What followed is now regarded as a major cover-up by the MOD. Ten days after the soldier’s death, an inquest was held behind closed doors “in the interests of national security.” Only MOD officials and Mr Maddison’s father were allowed to attend. Incredibly, he too was sworn to secrecy and for years never told anyone what he had heard. Porton Down have admitted the government “hushed up” details because it wanted to hide from the public the extent of human experiments and work on nerve gas during the cold war.
Furthermore, there are fresh calls to find out just who the authority was that investigated the original 1970’s claims. Harold Wilson confidently explained that all the allegations were nonsense and “had been investigated.” Journalists and pressure groups are demanding to know: Did Porton Down actually investigate itself, or was it a government agency? Some analysts believe Harold Wilson was given inaccurate information, whilst others believe a cover-up of some magnitude has occurred.
Liz Sigmund said: “The question is who investigated them and what did they find? I think it is fair to say that there is no faith in the Ministry of Defence investigating their own misdeeds if that is what actually happened.
“We don’t even know where these terrible allegations took place. I spoke to John Barry on the telephone in the seventies and asked him where it had happened. I asked ‘Was it at Porton or at the base in Nancekuke in Cornwall? He said that it wasn’t either of those places but another establishment somewhere in the South East. He intimated that it had happened to people suffering from dementia who had no families. If that is true, then it is too horrible to contemplate.”
Another twist to the Porton Down affair is contained in the recently released book Inside Outside by controversial MP Tam Dalyell. The autobiography contains an entire chapter on the base. He was admonished by the Speaker of the House of Commons for wearing a black tricorn hat, for events surrounding his campaign which exposed the work of Porton Down. The MP who has long believed in a Freedom of Information Act said: “For years I believed the MOD stitched me up over Porton Down in revenge for other issues I had embarrassed them about. But now it’s dawning on me that they did it because they were desperate to keep me away from the subject of Porton Down. They wanted to make the subject a no-go zone.”
Fearing the outcome of the Operation Antler, the MOD announced on 21 November that they will launch clinical trials on the volunteers to see if their health was damaged. The Government is also on the backfoot. A minister has finally acknowledged that victims of the secret experiments it carried out on over 20,000 human “guinea pigs” will be offered “full examinations” to see if the experiments are responsible for an array of illnesses. The MOD has also admitted that up to 4,000 servicemen were subjected to nerve agent experiments, almost a third more than previously claimed. But an MOD official has reiterated that they have seen “no scientific or medical evidence” linking the health of veterans to their participation in nuclear tests or the Gulf War.

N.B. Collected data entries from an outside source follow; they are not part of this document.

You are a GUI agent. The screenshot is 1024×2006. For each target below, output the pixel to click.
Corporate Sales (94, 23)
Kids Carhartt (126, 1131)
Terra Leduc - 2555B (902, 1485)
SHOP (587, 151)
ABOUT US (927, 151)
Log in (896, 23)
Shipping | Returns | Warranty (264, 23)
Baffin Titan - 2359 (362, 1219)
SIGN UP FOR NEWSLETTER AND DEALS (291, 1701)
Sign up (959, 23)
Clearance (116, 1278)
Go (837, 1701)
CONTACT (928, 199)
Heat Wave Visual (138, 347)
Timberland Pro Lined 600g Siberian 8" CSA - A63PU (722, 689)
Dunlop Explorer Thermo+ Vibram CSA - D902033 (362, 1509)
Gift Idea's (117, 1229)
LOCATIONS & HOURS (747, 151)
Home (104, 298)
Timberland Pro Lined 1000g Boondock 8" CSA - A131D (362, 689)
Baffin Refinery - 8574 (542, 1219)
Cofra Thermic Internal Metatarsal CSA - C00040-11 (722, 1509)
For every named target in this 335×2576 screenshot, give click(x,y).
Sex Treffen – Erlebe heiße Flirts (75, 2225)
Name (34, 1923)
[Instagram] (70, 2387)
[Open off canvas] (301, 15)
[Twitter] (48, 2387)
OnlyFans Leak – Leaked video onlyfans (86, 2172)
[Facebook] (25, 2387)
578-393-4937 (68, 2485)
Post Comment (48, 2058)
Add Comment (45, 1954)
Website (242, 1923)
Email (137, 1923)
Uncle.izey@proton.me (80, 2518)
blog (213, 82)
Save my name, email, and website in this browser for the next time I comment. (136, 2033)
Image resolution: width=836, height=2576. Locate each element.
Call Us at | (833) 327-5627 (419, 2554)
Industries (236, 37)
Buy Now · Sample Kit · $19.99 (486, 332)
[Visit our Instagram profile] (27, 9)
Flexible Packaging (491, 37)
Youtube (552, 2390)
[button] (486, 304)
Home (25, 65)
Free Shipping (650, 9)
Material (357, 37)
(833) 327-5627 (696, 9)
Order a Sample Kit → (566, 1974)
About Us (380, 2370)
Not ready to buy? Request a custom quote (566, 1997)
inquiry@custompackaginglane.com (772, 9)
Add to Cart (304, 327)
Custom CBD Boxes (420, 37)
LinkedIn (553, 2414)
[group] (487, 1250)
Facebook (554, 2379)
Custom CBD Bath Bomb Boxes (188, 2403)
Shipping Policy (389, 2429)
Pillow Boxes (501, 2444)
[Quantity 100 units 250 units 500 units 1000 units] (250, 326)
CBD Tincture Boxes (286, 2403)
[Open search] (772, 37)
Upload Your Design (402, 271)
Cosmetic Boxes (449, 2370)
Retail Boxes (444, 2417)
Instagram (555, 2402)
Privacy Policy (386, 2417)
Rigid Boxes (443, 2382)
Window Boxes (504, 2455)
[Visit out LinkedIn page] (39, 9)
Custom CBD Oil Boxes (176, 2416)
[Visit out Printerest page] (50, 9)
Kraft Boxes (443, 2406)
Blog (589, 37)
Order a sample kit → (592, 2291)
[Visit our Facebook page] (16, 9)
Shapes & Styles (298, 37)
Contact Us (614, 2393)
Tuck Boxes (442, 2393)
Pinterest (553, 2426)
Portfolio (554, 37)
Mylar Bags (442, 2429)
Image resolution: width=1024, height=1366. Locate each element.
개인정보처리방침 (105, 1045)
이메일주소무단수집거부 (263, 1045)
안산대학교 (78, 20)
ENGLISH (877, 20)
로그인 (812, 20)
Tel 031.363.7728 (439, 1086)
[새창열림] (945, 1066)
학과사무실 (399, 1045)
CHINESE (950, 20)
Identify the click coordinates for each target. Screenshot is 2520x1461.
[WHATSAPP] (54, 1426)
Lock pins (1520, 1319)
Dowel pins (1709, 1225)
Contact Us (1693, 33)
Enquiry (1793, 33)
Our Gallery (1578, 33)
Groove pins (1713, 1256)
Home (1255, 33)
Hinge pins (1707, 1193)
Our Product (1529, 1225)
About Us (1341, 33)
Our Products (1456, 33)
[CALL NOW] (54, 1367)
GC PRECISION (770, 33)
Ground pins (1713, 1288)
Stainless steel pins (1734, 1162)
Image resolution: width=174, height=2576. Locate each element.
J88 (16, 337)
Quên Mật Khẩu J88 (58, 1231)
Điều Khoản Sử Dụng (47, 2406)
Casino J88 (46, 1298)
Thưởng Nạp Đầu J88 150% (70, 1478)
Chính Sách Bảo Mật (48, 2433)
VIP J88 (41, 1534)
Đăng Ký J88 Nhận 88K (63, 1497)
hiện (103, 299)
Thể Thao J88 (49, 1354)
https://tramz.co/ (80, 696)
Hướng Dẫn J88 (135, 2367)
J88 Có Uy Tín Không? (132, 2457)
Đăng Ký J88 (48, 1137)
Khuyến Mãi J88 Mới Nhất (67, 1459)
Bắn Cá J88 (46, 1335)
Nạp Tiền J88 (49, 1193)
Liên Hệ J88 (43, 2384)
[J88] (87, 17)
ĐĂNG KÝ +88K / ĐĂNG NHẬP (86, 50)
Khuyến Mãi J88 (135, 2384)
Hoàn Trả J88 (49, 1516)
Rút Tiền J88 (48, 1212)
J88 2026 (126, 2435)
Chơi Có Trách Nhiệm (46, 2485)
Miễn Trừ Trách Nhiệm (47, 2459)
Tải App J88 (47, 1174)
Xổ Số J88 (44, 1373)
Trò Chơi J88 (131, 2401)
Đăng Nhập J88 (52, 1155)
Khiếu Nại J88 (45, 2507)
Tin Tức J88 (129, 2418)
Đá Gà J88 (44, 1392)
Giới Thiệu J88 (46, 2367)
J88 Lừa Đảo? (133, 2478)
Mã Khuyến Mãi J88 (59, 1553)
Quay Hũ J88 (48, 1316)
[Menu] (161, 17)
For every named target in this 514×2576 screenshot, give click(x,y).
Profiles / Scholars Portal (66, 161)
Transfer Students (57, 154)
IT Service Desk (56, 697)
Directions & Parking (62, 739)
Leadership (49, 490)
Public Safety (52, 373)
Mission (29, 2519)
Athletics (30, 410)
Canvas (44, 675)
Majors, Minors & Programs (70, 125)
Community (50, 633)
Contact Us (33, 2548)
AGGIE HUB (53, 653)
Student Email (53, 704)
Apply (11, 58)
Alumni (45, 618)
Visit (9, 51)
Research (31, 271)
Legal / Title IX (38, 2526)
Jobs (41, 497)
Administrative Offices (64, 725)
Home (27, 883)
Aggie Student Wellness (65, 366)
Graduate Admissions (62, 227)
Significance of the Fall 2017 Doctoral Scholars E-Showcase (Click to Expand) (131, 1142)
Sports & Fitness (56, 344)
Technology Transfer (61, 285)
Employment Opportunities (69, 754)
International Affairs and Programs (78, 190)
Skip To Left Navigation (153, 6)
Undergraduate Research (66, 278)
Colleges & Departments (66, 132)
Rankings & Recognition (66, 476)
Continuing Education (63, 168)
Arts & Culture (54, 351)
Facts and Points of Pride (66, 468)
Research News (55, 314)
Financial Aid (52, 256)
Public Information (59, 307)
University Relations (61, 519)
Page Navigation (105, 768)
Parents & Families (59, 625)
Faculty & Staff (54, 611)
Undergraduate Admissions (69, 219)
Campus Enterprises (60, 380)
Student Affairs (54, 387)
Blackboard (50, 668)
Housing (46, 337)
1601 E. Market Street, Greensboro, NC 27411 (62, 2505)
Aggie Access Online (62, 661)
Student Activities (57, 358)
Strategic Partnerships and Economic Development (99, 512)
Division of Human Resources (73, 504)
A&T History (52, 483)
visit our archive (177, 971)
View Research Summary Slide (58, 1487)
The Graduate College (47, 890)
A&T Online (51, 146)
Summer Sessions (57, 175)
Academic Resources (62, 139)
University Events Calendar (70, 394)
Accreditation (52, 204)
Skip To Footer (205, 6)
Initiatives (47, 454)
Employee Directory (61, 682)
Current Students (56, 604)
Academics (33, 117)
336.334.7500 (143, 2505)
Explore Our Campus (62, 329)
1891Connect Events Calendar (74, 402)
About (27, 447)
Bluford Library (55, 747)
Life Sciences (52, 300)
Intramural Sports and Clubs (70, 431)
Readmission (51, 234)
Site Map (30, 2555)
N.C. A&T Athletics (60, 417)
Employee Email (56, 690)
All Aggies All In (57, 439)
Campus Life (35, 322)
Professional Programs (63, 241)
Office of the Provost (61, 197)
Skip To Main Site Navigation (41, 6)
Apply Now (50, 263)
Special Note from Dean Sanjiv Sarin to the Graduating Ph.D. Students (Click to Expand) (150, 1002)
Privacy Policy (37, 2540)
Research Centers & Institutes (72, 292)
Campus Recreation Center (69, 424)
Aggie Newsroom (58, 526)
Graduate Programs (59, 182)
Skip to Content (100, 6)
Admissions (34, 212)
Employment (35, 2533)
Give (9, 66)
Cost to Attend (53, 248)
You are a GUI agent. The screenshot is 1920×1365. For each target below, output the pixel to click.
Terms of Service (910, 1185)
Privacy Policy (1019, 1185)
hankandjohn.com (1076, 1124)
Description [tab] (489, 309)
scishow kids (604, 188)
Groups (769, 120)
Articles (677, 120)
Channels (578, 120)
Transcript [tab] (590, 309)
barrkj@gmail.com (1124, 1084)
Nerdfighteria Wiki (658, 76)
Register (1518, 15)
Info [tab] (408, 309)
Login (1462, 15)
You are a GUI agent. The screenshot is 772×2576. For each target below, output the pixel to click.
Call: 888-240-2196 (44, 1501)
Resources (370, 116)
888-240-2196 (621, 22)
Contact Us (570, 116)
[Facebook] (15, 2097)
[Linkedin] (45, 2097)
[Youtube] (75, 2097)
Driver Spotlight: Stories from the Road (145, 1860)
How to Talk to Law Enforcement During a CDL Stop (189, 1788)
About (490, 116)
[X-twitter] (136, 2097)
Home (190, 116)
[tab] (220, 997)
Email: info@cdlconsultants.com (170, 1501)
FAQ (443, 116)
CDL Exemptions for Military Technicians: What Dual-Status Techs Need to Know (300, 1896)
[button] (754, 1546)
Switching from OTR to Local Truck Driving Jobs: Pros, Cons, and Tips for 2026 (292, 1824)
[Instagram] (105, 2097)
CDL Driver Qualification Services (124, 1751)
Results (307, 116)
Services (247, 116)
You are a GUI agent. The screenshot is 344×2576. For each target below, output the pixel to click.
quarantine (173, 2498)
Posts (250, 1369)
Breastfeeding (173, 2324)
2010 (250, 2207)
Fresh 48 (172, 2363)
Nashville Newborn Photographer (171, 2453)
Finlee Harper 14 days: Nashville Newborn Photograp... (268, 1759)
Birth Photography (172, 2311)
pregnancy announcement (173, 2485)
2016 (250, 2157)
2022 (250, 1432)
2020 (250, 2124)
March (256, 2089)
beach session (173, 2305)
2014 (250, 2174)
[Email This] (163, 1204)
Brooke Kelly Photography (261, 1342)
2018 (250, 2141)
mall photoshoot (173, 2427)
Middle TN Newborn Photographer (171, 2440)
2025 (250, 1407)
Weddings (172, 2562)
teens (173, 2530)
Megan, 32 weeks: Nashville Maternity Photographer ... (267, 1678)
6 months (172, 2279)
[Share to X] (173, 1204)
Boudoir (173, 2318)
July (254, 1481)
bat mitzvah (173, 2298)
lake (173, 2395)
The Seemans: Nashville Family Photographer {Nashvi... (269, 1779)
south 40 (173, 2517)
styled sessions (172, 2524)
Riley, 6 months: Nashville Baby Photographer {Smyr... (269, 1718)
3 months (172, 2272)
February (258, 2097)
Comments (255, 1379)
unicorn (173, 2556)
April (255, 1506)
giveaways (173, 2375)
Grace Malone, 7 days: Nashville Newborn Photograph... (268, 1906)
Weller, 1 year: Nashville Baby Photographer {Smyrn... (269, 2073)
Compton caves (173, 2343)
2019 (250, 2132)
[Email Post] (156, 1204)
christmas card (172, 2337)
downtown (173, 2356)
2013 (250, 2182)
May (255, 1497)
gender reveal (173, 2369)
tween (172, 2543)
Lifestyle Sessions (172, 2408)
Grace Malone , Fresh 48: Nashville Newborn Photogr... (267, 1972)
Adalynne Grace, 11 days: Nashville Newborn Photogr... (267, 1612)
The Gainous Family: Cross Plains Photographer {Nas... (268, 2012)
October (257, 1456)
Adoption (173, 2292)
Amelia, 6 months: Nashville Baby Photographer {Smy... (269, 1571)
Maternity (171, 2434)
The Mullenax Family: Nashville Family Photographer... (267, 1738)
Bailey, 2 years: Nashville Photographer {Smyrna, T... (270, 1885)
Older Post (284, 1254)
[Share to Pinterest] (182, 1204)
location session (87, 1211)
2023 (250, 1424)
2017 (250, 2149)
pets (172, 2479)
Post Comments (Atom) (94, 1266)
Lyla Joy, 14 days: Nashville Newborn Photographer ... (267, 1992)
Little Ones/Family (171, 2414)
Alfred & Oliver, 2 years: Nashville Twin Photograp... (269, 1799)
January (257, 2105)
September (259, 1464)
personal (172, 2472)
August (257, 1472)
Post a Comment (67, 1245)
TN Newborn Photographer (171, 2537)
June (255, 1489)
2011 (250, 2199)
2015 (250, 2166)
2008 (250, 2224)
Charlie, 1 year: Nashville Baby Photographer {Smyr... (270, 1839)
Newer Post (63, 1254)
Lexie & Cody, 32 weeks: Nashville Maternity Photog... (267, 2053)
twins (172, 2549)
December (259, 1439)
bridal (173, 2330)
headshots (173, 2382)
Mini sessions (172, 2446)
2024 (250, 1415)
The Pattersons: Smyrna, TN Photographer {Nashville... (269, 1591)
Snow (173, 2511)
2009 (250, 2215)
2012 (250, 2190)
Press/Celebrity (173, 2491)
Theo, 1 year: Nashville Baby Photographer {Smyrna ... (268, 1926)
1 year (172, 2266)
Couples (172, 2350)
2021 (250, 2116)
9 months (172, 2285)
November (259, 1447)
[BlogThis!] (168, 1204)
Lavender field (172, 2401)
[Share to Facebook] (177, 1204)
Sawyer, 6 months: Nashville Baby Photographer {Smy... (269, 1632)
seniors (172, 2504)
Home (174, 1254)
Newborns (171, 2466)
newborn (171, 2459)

Some analysts believe that it will take years to establish the truth, but that is all that matters to the relatives, who simply want justice. Alan Care, lawyer for the Porton Down volunteers, said the MOD’s new assessment programme was “insufficient.” He demanded a “full independent inquiry.”
o According to sources, the tests will by conducted by doctors at St. Thomas’ Hospital in London. The same facility who checked Gulf War veterans. It is also our understanding that meetings between Porton Down management, defence ministers and the security services have taken place on a regular basis to discuss the implementation of a damage limitation programme.